Thinking about starting some Luffa (Loofah) seeds again for the coming season. Luffa is a genus of tropical and subtropical vines in the Cucurbitaceae (cucumber) family. After years of growing these fascinating plants for their sponges, the culinary aspects are becoming more attractive and intriguing.
If you want to grow Luffa plants for sponges in southern New England, they take over 100 days to mature so it's a good idea to start them off indoors about three weeks before the last spring frost date (May 15th) so you have the best chance to harvest them before a potential cold snap or frost in the fall.
Sponges are not the only reason to grow Luffa plants. The fruit of the two species L. aegyptiaca and L. acutangula is cultivated and eaten as a vegetable which is said to have a taste resembling zucchini. And used as a culinary plant, the nutritional and health benefits are pretty amazing. The other great news is you can reap the benefits of the edible young fruit during the season without fretting over the threat of an early frost.
So what are the health benefits? Luffa fruit contains various antioxidants, minerals, vitamins, nutrients and lipids including Vitamins A, B1, B2, B3, B5, B6, B9, C, E & K, Calcium, Carbohydrate, Copper, Iron, Magnesium, Manganese, Phenolic Acid, Phosphorus, Potassium, Protein, Selenium, Sodium, Zinc, and Total dietary fiber.

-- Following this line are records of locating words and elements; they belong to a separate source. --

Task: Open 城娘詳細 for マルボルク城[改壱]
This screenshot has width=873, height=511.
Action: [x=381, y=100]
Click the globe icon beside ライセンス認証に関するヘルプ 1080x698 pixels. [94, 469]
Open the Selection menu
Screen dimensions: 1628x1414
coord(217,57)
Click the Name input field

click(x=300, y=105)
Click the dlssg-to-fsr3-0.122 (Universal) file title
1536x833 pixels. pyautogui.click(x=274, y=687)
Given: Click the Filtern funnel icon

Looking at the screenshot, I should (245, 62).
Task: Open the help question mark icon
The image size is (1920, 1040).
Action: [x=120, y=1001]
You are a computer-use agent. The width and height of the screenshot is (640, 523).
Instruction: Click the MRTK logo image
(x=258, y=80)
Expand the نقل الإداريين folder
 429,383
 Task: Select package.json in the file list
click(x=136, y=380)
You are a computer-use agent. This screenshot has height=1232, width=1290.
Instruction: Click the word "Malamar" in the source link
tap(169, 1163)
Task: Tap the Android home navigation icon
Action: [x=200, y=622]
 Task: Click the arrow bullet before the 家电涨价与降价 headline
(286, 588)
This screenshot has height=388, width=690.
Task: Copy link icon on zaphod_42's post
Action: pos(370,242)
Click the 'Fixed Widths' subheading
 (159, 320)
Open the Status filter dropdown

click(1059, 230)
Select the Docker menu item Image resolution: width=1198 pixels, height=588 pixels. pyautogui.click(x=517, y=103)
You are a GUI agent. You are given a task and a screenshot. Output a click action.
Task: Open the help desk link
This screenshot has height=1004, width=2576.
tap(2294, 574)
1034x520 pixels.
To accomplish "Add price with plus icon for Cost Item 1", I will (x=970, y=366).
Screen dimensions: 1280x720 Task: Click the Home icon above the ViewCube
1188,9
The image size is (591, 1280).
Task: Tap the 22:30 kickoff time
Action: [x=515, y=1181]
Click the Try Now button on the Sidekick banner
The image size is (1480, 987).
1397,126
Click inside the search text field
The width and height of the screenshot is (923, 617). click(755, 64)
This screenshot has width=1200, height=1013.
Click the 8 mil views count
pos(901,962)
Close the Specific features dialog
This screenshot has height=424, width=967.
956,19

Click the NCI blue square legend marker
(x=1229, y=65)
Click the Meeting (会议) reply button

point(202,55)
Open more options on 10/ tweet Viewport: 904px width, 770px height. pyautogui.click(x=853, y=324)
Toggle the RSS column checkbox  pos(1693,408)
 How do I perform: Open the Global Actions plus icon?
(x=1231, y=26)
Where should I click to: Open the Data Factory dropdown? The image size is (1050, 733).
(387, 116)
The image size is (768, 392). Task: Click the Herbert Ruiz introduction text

As a medicinal, Luffa has cerebroprotective, antioxidant, anti-inflammatory, analgesic, antimicrobial, antihyperlipidemic, antidiabetic and cancer fighting properties. It is said to prevent and treat eye ailments, treat diabetes, anemia, skin issues and muscle pain, treat and protect brain function, help to reduce the recurrences of migraines, reduce bad cholesterol and triglycerides t0 lower the chances of cardiovascular disease, and reduce the pain of arthritis. It is also used to enhance the immune system, detoxify the body, and for weight loss.
Though it is strange to ponder eating something so fibrous you can exfoliate your skin with it, a quick search quickly retrieves many tasty looking recipes using young luffa fruit. All the more reason to give it a go - and of course, organically!